What do we know about Labour planning policy and its likely impacts
After months of negative messaging and anti-development sentiment, espoused both nationally by the Government, and locally during recent local election campaigning, you could be forgiven for thinking that support for new housing has all but evaporated. Certainly, the gains made by the Liberal Democrats and independent councillors during the local elections last May highlights the effectiveness of appealing to the NIMBY vote as an electoral strategy. The impacts were writ large across the south east of England, where traditionally Tory councils fell to opposition control, with planning and development issues often being at the heart of these transitions.
Yet, it is also widely accepted (across the political spectrum) that housing has become increasingly unaffordable, as average house price increases have exceeded average wage growth for nearly 30 years. This manifests in trends that many of us will be familiar with, such as the inability for young people to afford rising rental costs or buy their first home. Indeed, the Office for National Statistics reports that, across England and Wales, the percentage of 20-to 24-year-olds living with their parents rose from 44.5% in 2011, to just over 51% in 2021. With house prices and rental values in parts of the country being extremely high and interest rates continuing to rise, there is a prevailing view that the housing market is ‘broken’.
Consequently, all the major political parties talk about the need to address the affordability of housing.
Various Conservative governments have put in place demand-side measures. This has included the (now ended) Help to Buy scheme and more recently, First Homes. The First Homes initiative aims to ensure a proportion of new homes are reserved for first-time buyers, in-perpetuity.
The Liberal Democrats and Labour place a greater emphasis on interventions in the rental sector, with both parties saying that, if in Government, they would invest heavily in social housing provision to improve general affordability. Likewise, each of the main parties is seeking to address perceived inequities in the private rented sector, with the Government having introduced the Renter’s Reform Bill and Labour proposing to go further, calling for rent controls and restrictions on purchasers of foreign properties.

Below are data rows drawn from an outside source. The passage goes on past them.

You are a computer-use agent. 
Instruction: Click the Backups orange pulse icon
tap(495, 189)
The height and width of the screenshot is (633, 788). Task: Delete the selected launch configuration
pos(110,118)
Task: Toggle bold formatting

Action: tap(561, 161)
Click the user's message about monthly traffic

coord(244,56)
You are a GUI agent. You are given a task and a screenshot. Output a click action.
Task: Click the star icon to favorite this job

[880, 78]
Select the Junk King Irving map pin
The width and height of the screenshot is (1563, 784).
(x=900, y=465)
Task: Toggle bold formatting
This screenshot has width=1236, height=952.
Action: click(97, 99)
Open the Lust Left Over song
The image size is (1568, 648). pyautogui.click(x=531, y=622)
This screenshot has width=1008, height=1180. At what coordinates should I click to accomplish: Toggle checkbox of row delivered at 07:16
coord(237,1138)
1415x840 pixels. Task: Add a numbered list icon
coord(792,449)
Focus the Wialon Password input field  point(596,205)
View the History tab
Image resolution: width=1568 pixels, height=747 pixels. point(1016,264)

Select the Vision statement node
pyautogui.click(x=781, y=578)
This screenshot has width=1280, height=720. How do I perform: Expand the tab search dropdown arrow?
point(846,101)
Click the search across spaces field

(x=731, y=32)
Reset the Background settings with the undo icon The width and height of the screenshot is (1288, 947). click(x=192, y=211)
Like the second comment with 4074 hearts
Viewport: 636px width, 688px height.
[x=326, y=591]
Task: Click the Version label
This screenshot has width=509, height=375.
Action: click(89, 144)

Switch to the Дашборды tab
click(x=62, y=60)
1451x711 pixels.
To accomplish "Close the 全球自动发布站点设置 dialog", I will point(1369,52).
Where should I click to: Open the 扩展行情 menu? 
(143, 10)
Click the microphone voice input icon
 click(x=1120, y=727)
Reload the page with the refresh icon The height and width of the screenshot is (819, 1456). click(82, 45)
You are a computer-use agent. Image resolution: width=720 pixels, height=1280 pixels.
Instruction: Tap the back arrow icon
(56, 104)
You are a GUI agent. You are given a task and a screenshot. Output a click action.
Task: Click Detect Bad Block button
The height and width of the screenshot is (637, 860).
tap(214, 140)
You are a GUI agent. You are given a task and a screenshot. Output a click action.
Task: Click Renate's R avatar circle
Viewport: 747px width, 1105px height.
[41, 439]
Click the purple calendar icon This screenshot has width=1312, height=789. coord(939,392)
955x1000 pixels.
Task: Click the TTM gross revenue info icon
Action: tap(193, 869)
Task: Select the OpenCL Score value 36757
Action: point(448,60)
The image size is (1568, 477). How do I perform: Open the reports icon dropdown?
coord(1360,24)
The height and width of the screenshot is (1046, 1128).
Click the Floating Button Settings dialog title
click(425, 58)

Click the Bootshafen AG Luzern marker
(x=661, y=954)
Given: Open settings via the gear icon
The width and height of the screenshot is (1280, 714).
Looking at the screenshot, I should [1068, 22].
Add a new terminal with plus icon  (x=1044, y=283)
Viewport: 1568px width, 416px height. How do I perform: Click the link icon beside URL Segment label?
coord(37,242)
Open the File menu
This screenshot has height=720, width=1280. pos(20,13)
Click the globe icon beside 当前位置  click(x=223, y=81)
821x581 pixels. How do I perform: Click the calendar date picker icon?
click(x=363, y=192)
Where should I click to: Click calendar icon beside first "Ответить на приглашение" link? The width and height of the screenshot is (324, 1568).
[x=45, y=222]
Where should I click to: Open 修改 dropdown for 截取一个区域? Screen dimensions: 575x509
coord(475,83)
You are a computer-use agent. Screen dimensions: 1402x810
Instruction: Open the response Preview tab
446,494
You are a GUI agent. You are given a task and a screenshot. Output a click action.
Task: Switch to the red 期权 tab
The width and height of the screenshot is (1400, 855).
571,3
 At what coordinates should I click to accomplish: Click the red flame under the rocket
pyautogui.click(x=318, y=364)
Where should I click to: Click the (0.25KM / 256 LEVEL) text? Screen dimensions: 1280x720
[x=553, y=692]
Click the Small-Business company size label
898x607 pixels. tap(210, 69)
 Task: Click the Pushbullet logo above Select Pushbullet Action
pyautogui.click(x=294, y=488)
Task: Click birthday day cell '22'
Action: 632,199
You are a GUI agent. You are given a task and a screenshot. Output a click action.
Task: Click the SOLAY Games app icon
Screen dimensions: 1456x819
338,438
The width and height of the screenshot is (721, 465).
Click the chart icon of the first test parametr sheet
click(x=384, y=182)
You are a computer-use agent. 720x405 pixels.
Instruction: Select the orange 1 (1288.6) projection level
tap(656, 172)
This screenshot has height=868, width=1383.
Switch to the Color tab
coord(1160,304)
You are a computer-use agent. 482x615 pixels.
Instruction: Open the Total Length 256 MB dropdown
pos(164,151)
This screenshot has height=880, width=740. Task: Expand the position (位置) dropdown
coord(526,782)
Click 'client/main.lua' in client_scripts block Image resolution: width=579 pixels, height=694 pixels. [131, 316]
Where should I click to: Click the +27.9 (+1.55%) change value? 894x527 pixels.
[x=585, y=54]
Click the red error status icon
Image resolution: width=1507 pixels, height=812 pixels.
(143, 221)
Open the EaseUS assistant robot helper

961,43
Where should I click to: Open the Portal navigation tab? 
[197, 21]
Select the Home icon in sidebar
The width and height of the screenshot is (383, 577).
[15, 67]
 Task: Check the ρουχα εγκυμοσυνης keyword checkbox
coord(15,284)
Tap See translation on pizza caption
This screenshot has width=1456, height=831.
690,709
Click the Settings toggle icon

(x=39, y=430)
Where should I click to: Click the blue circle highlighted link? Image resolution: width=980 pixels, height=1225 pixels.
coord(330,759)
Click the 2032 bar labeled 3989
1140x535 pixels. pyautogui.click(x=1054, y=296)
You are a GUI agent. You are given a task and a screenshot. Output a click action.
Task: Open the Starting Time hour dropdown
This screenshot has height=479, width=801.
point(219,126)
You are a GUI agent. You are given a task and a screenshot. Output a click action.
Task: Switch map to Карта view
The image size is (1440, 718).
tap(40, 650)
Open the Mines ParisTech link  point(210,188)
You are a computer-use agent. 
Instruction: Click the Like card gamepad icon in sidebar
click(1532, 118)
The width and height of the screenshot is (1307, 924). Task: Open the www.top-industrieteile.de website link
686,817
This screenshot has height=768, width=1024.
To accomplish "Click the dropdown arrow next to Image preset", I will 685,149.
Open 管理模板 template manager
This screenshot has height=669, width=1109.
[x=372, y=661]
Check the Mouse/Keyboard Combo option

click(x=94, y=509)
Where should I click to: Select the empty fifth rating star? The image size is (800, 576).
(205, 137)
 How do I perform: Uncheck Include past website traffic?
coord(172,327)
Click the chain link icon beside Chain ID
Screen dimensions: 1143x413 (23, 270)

However, the uncomfortable truth is that the unaffordability of housing in the UK is largely a feature of this country’s outright failure to build sufficient houses. For various reasons, including our planning system, we have not supplied the quantity of new homes required to address population and household growth. A recent report by the Centre for Cities highlights the UK’s poor performance over many decades. France has built nearly twice as many new homes as the UK, since 1970, despite having comparable population growth. It is perhaps no coincidence then that France (like other European countries) does not experience such severe and widespread housing unaffordability. Conversely, other Anglophone counties, such as New Zealand, Australia, Canada, have all experienced similar increases in housing unaffordability, and each constrains supply through UK-inspired Green Belt designations.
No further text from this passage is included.